_Text block_:
◆ ◆ ◆ ◆ ◆ ◆ ◆
On 2 September when the Senate passed the repeal of the mining tax, the legislation included a considerable slowing of the process to increase superannuation for workers. Senator Lazarus for PUP, and Finance Minister Mathias Cormann, both emphasised that this gave individuals more money in their own pocket. Cormann went so far as to suggest people could now decide what to do with their
extra money:
"This is not an adverse, unexpected change as it will leave Australian workers with more of their own money pre-retirement which they can spend on paying down their mortgage, spend on other matters or save for their retirement through superannuation as they see fit," Finance Minister Mathias Cormann told the Senate.
That is a classic liberal, or now neo-liberal, approach to economics: that people should be entirely ‘free’ to decide how they use their money with no government interference. Carried to its logical extreme, there would be no government involvement in health or education services, leaving that to private providers in the market and allowing people to decide how much of their own money they wish to spend on health and education. If you want higher quality health and education services, then you have to choose to pay more for them, or pay less and probably get a lesser service.
A
recent issue shows how the market can directly impact health issues. In relation to a female chronic condition called endometriosis, a drug is available specifically to control the condition but it is not yet sold in Australia, although readily available overseas. The manufacturer, Bayer, does not yet believe it would make a
profit from selling it in Australia (although it is ‘assessing the feasibility of introducing this product to the Australian market’). Even the AMA said its introduction to Australia was a
commercial matter. When the operation of a free market can affect people’s health in this way, one has basis to question the ethics or morality of the whole economic system.
But that is the freedom of a free market, as neo-liberal economists see it.
Economics has drawn on the two basic approaches to freedom discussed in my earlier piece ‘
Whose freedom?’: the freedom of the rational person to make their own decisions and choices; and the freedom that comes from there being no interference or coercion in making those decisions and choices.
Classical economics is pinned to ‘
rational choice theory’ that assumes individuals always make prudent and logical decisions that provide them with the greatest satisfaction and are in their best self-interest. The pillars of this approach are self-interest, omniscience (‘perfect information’) and conscious deliberation. Adam Smith also created the ‘invisible hand’ whereby this rational self-interest actually creates benefits for others and for society at large, which is the basis of the ‘trickle down’ approach in economics.
The very concept of ‘the market’ is based on the idea that people freely interact, and freely exchange goods and services. In this concept, I exchange my labour for other goods and services and money has become the medium of exchange: it allows my exchange of labour with one person to be used, through the use of money, for exchanges with other people. [Although most economists state that money is not a ‘good’, there is a market for money so it must also have the characteristics of a ‘good’, not just a medium of exchange; in which case, it is the ‘good’ I receive for my labour and then exchange.] But the emphasis is that people
freely and rationally make the decision to exchange because each party expects to gain from the exchange, a gain that provides ‘utility’ — or ‘satisfaction’, ‘pleasure’, ‘personal welfare’ (each words that have been used at different times to explain the economic meaning of ‘utility’).
The first glaring fallacy is that in classical economics this is based on a person having ‘perfect knowledge’ of the market, of all goods and prices, and being able to rationally assess that knowledge and make the best decision that meets their needs. ‘Perfect knowledge’ is, however, an impossibility: theoretically, if knowledge was perfect there could only be one rational decision that it would lead to, and that is clearly not the case.
◆ ◆ ◆ ◆ ◆ ◆ ◆
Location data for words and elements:
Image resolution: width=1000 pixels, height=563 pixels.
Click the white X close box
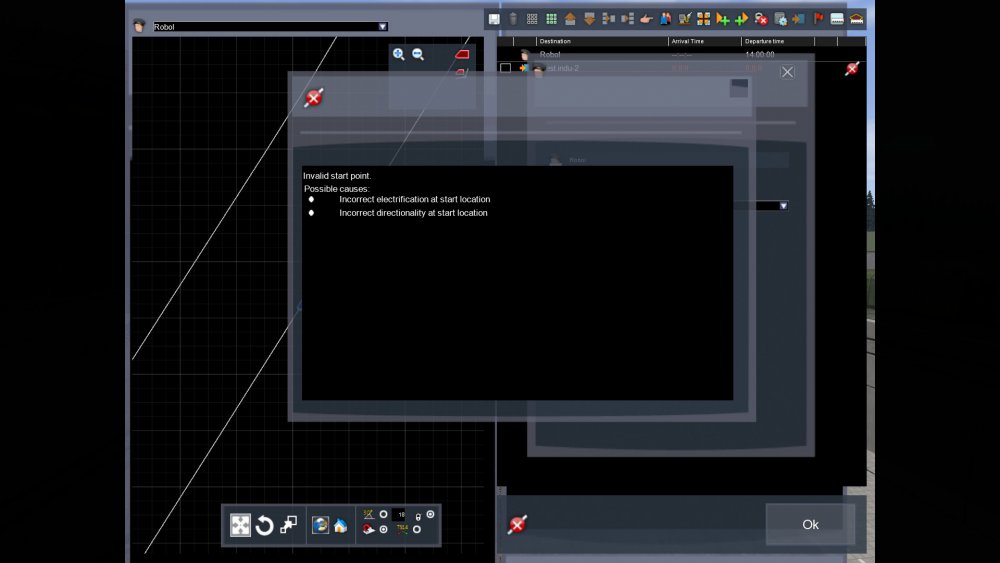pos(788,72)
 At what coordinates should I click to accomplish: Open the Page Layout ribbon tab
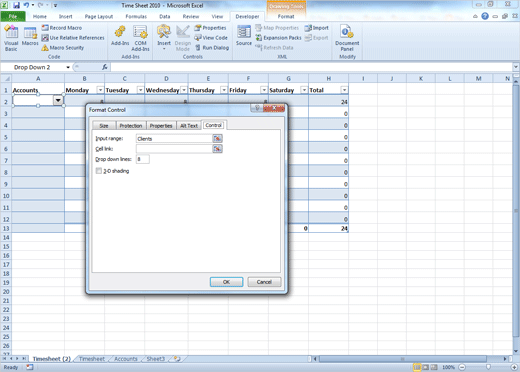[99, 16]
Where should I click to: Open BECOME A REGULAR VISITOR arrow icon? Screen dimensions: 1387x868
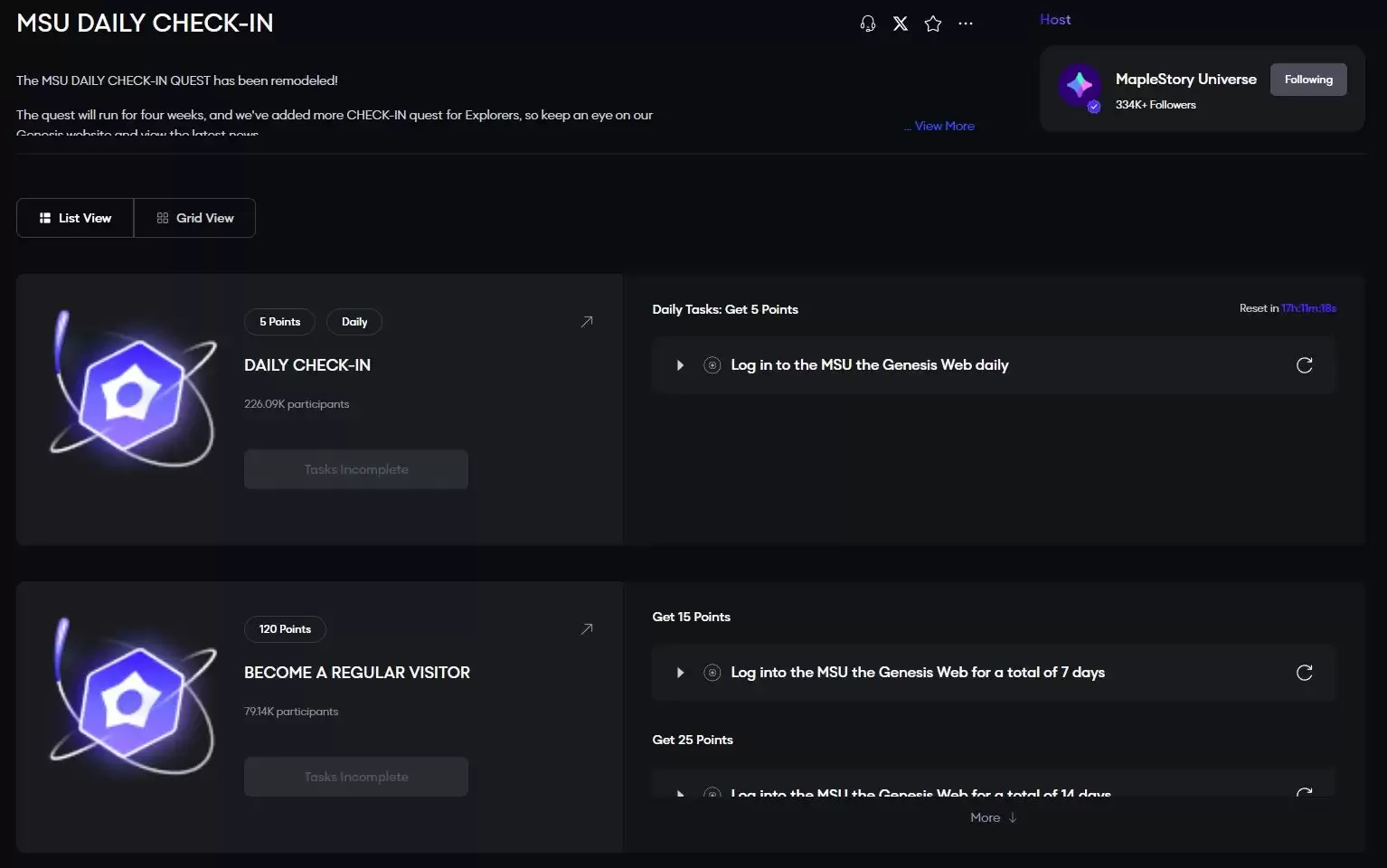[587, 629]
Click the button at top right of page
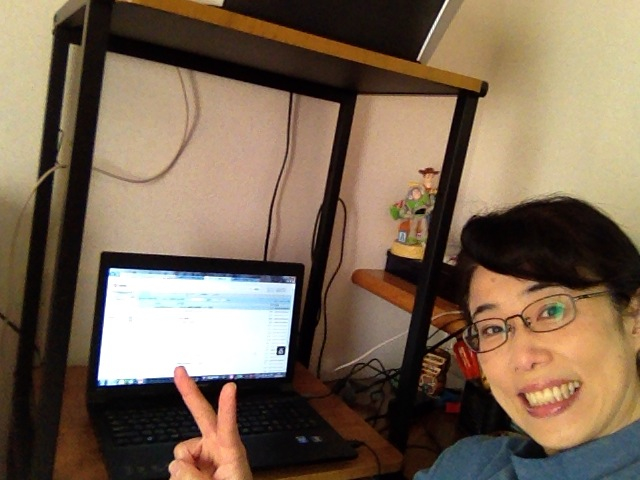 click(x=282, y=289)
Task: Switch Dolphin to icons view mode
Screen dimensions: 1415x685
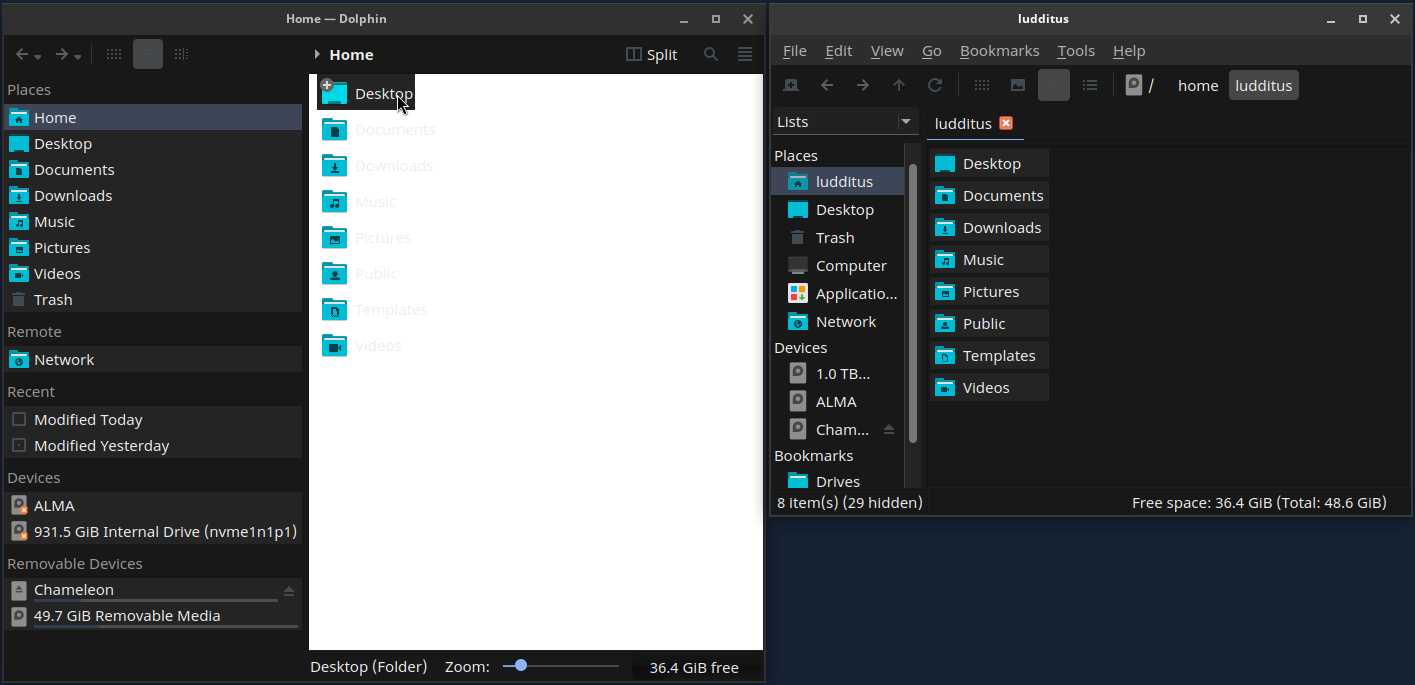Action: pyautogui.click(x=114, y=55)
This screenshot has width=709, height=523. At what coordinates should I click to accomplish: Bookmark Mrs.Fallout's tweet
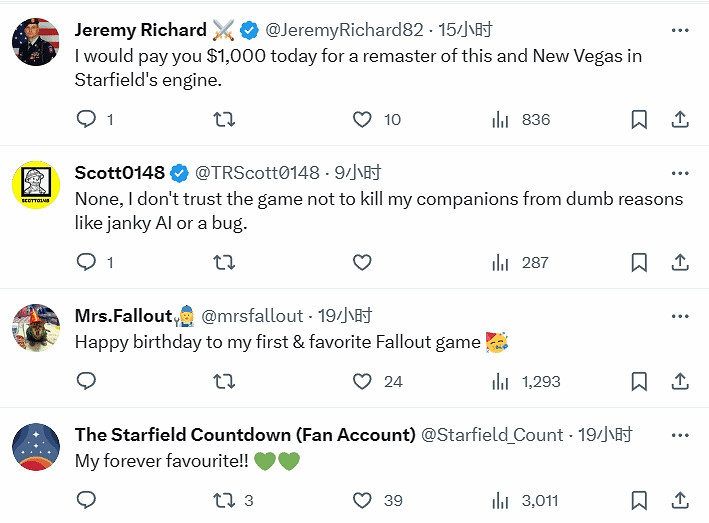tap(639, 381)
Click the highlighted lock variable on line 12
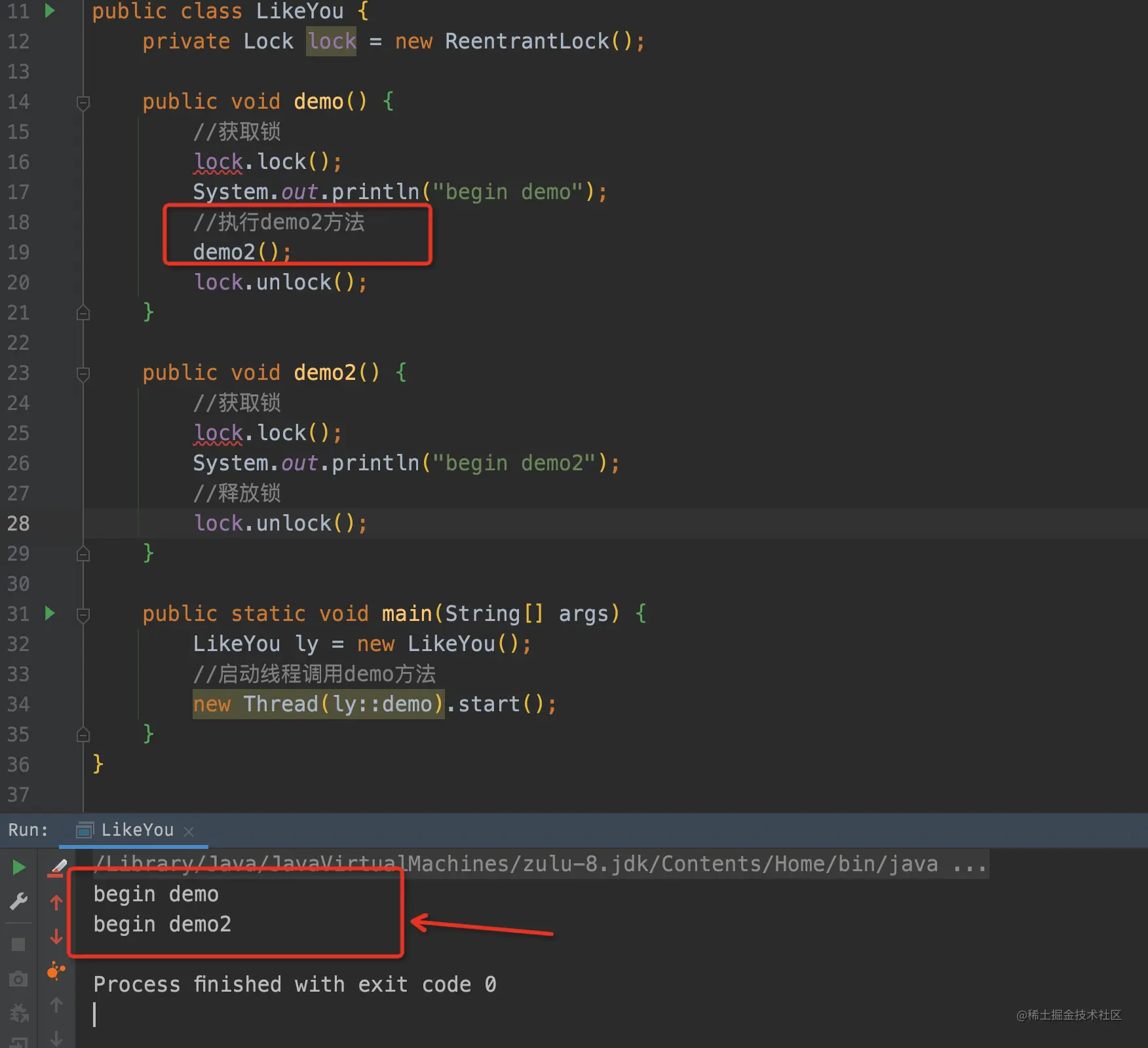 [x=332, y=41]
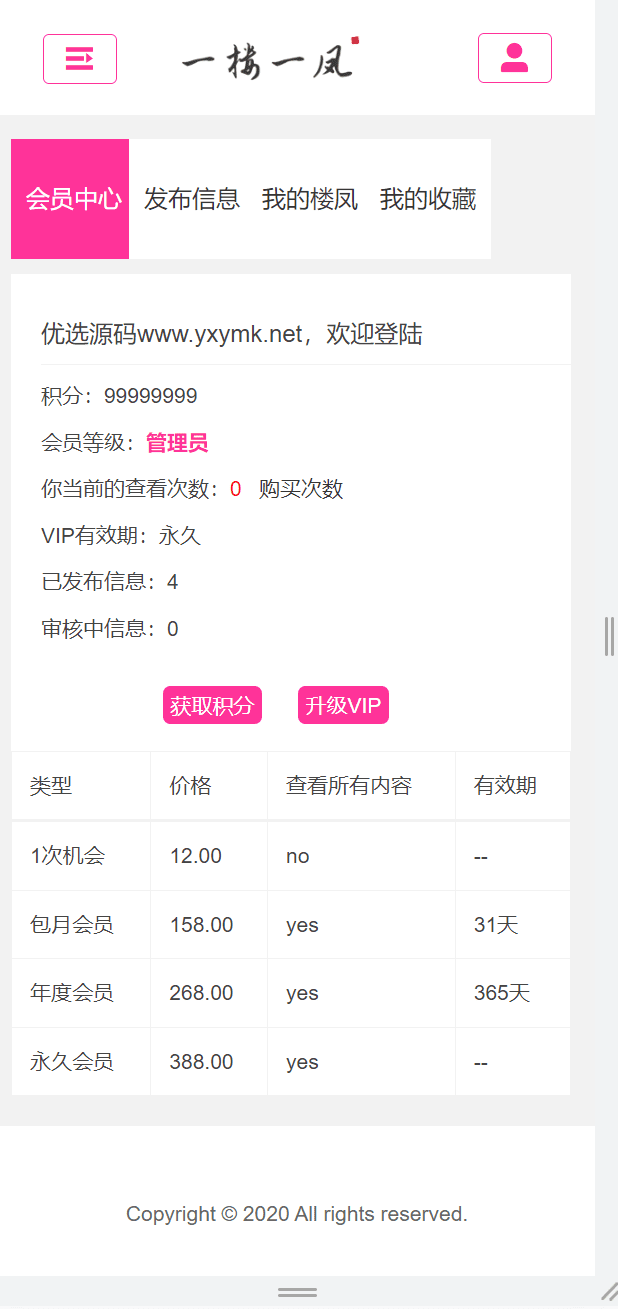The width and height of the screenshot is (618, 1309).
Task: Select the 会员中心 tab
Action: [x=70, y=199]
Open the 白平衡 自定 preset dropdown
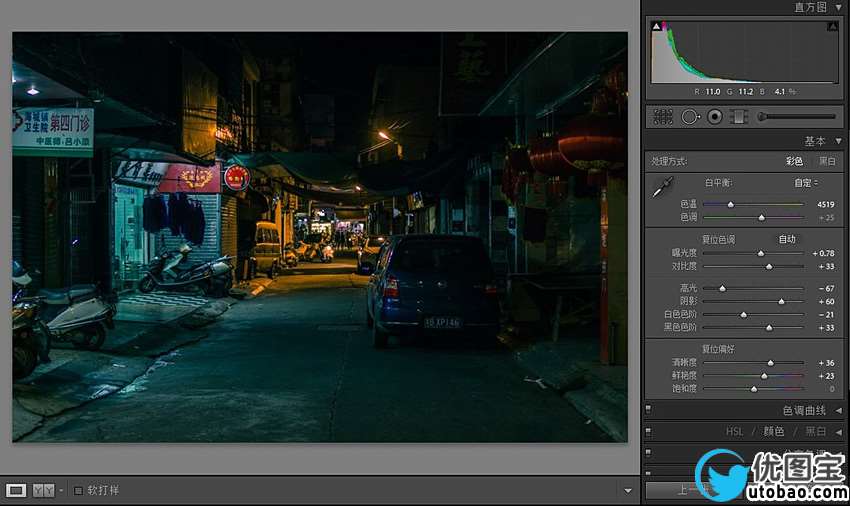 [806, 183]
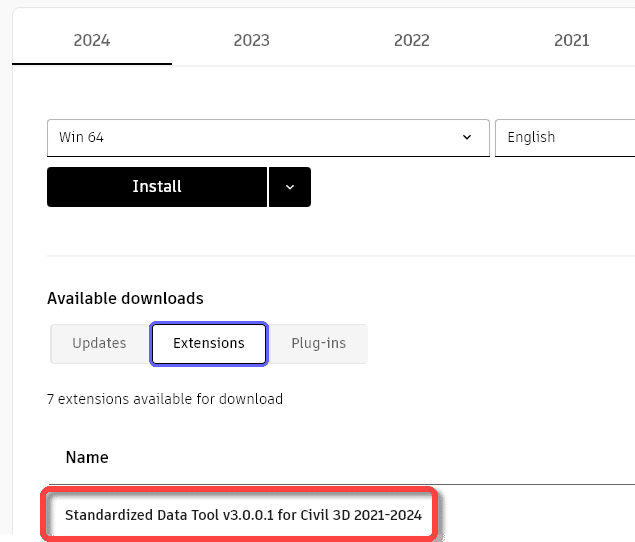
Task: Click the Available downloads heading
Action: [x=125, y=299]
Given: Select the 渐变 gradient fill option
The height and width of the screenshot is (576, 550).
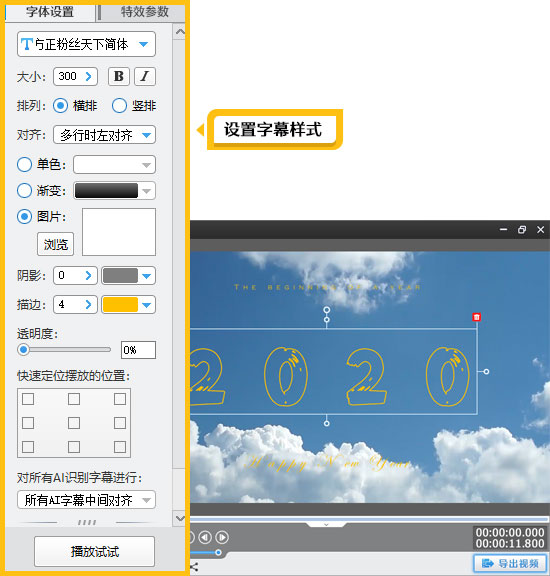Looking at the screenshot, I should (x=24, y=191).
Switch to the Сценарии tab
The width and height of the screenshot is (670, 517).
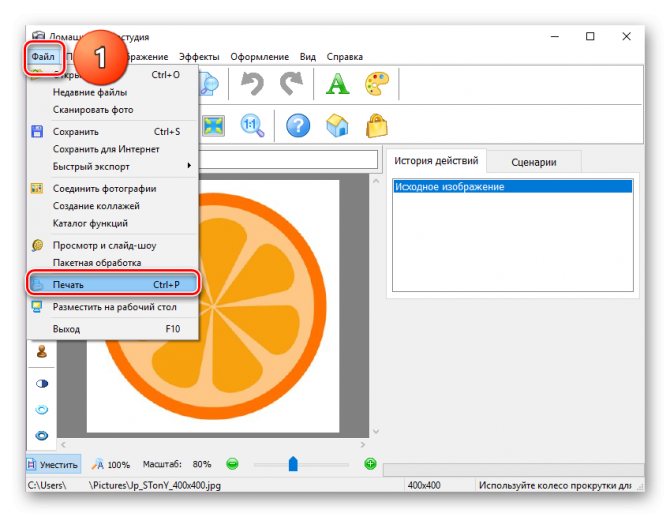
◆ ◆ ◆ ◆ ◆ ◆ ◆
_Instructions for the task_: Retype the passage on free-market economics between "Economics has drawn" and "approach in economics.", inclusive.

_Correct result_:
Economics has drawn on the two basic approaches to freedom discussed in my earlier piece ‘
Whose freedom?’: the freedom of the rational person to make their own decisions and choices; and the freedom that comes from there being no interference or coercion in making those decisions and choices.
Classical economics is pinned to ‘
rational choice theory’ that assumes individuals always make prudent and logical decisions that provide them with the greatest satisfaction and are in their best self-interest. The pillars of this approach are self-interest, omniscience (‘perfect information’) and conscious deliberation. Adam Smith also created the ‘invisible hand’ whereby this rational self-interest actually creates benefits for others and for society at large, which is the basis of the ‘trickle down’ approach in economics.